## Your goal:
The lines from the first line of the entries through the line containing "The image size is (1465, 812)." are to be repeated exactly, with both of those lines included.

## Material provided:
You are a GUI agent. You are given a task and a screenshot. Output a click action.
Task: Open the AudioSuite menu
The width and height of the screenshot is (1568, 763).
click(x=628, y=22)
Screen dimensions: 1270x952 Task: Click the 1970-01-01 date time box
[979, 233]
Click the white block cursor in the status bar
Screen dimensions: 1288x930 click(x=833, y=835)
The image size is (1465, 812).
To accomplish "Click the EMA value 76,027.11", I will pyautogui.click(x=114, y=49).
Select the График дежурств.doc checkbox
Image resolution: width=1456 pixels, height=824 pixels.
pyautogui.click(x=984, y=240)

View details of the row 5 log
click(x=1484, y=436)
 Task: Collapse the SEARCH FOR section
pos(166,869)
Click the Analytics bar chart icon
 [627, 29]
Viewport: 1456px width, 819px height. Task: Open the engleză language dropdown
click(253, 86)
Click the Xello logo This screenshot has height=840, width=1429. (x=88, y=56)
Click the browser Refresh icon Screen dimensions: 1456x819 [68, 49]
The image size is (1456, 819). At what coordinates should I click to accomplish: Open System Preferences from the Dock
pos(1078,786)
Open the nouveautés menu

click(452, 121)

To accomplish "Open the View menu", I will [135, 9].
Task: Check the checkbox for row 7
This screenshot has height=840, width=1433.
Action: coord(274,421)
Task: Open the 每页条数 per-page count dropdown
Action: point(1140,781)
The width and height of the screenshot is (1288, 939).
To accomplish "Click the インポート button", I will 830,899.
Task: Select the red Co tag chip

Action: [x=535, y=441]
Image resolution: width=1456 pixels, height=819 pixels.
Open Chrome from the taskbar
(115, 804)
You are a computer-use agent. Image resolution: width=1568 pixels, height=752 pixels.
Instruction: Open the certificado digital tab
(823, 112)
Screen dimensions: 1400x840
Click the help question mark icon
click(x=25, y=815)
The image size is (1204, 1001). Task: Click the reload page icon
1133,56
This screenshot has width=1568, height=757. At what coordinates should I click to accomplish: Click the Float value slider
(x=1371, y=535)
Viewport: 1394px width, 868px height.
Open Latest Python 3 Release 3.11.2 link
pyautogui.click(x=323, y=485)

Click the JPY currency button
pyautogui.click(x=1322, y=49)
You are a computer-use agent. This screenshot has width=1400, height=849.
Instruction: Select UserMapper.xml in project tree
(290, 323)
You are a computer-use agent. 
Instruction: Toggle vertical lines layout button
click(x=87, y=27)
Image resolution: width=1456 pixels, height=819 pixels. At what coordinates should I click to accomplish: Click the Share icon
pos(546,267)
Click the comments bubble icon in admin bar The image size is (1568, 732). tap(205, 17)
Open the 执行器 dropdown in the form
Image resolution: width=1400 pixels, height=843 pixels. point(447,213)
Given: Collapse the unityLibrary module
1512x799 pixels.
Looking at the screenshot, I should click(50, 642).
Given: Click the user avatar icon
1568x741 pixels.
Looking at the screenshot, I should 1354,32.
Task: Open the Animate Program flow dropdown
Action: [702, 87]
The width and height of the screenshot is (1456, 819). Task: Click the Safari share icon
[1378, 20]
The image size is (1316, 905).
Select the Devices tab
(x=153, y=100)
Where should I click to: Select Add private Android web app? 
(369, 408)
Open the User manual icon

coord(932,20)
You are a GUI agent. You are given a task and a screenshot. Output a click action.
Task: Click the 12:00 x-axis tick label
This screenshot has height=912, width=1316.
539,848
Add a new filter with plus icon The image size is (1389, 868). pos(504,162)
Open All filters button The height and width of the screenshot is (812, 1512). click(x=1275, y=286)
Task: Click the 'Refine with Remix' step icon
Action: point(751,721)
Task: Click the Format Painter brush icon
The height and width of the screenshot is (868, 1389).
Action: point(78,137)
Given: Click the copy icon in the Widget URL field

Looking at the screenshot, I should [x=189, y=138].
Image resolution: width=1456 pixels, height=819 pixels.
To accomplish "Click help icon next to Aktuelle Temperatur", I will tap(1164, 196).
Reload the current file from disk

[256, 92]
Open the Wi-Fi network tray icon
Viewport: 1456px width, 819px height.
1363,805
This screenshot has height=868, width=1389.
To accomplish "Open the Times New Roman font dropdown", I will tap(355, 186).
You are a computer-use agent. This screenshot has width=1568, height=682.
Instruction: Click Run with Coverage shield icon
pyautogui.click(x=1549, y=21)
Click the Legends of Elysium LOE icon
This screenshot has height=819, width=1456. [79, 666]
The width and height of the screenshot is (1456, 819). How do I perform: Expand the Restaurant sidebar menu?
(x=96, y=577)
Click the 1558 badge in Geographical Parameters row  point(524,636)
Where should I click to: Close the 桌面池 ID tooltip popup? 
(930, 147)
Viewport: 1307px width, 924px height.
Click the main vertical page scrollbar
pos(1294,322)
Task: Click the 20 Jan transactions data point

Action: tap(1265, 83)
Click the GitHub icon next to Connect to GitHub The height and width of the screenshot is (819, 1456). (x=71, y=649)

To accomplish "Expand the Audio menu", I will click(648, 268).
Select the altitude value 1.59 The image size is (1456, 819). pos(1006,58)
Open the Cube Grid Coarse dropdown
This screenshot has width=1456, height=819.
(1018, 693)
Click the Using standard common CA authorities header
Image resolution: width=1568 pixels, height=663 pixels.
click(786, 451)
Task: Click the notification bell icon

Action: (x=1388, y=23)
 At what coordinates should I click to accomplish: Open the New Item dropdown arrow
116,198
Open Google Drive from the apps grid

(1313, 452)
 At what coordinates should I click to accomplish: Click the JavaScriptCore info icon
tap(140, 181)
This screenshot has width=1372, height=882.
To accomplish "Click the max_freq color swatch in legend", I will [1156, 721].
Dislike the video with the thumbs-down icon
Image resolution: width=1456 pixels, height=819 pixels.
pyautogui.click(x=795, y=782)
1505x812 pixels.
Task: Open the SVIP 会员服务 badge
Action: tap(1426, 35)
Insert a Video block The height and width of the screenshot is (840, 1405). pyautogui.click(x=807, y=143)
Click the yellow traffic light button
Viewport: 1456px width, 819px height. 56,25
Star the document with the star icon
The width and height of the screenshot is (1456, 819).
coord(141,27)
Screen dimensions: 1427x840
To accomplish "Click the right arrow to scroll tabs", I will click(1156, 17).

## Answer:
You are a GUI agent. You are given a task and a screenshot. Output a click action.
Task: Open the AudioSuite menu
The width and height of the screenshot is (1568, 763).
click(x=628, y=22)
Screen dimensions: 1270x952 Task: Click the 1970-01-01 date time box
[979, 233]
Click the white block cursor in the status bar
Screen dimensions: 1288x930 click(x=833, y=835)
The image size is (1465, 812).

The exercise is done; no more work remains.